◆ TEXT EXTRACT ◆
The issue is that there is no documentation regarding the "vanilla" state of jshint. If you install jshint and run it on a lone file with no configuration, there's no way to know what errors and warnings you might get, and when you do get them, there's no way to know what options configure that error or warning or even if you can configure it.
Most of the actual errors (E*** messages) seem to be directly related to JS syntax errors. This is reasonable enough - most of them mean that the JS source simply will not run, so you should always see such errors and not be able to turn them off. (The exception seems to be the strict mode error E007, which is prescriptive - that is, not related to any JS syntax or runtime errors, just an opinion or potential bug. That should probably be a warning instead. Also unsure about E040 which seems to disallow case 1, 2:, which would also be prescriptive if it worked - how is it possible to trigger it when the whole case expression has already been consumed on L3746? E014 also does not seem to be triggerable anymore.)
However, there are many warnings (W*** messages) that are not JS syntax or runtime errors, but merely prescriptive warnings, and yet they are always on, cannot be configured, and are not documented anywhere. A few examples, none of them actual JS errors, are W001, W032, W041, W065, and W080.
The point here is not that they are bad warnings. They are mostly common sense and good warnings to have. So what I am not saying here is that they should necessarily have configuration options. It's understandable for jshint to simply take an opinionated stance on some things - it is a linter in the end and not just a syntax checker, and there are other tools to use if one wants no unconfigurable linting opinions. What I'm saying is that, ideally, all warnings that can be triggered would have clear documentation, and those with options affecting them would also link to those options' documentation, or simply include them inline. Here are some reasons why:
- As I mentioned to start out, there isn't any comprehensive information on what the "vanilla" state of jshint is. That is, if I run it on any given file with no configuration, what errors and warnings can it generate?

◆ TASK GOAL ◆
Rewrite the stretch of the passage on jshint warnings from "However, there are" through "W065, and W080.", replacing "prescriptive" with "opinionated".

Target position data:

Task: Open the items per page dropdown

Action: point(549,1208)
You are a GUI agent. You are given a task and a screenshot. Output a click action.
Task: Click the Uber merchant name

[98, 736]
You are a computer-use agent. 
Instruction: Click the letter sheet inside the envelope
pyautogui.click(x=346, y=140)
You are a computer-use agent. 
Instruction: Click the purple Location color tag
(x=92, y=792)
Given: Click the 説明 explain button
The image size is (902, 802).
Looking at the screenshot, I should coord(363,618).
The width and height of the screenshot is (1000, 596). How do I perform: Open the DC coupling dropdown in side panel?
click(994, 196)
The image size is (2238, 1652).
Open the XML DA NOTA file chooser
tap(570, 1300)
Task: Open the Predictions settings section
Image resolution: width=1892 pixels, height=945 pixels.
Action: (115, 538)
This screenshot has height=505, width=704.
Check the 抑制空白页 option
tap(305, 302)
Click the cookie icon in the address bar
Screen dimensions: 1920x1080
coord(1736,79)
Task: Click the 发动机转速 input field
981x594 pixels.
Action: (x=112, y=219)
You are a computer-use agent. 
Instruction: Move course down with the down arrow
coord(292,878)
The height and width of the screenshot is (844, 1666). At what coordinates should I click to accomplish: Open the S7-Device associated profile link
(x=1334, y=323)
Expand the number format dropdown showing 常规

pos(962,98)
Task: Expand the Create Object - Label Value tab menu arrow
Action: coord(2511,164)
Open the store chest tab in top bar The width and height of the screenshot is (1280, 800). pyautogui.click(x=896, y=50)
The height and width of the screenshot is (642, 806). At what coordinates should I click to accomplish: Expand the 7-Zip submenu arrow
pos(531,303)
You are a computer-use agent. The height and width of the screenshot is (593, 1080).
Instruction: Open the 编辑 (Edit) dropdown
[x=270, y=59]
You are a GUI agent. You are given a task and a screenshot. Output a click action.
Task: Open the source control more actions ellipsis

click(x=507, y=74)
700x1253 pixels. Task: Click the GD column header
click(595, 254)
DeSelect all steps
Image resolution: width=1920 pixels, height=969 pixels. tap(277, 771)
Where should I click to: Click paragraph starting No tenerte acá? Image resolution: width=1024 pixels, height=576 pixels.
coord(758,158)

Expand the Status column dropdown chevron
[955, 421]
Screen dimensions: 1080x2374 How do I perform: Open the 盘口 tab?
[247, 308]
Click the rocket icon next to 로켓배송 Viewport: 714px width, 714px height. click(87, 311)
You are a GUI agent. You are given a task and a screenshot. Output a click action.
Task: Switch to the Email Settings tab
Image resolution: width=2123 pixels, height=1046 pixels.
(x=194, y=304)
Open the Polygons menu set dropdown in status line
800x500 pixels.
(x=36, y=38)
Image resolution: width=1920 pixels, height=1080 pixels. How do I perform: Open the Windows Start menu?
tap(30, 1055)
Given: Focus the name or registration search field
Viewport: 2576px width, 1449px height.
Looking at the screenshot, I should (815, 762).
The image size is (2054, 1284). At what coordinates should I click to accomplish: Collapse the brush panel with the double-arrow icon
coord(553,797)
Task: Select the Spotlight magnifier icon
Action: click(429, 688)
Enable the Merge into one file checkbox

◆ COMPLETE RESPONSE ◆
However, there are many warnings (W*** messages) that are not JS syntax or runtime errors, but merely opinionated warnings, and yet they are always on, cannot be configured, and are not documented anywhere. A few examples, none of them actual JS errors, are W001, W032, W041, W065, and W080.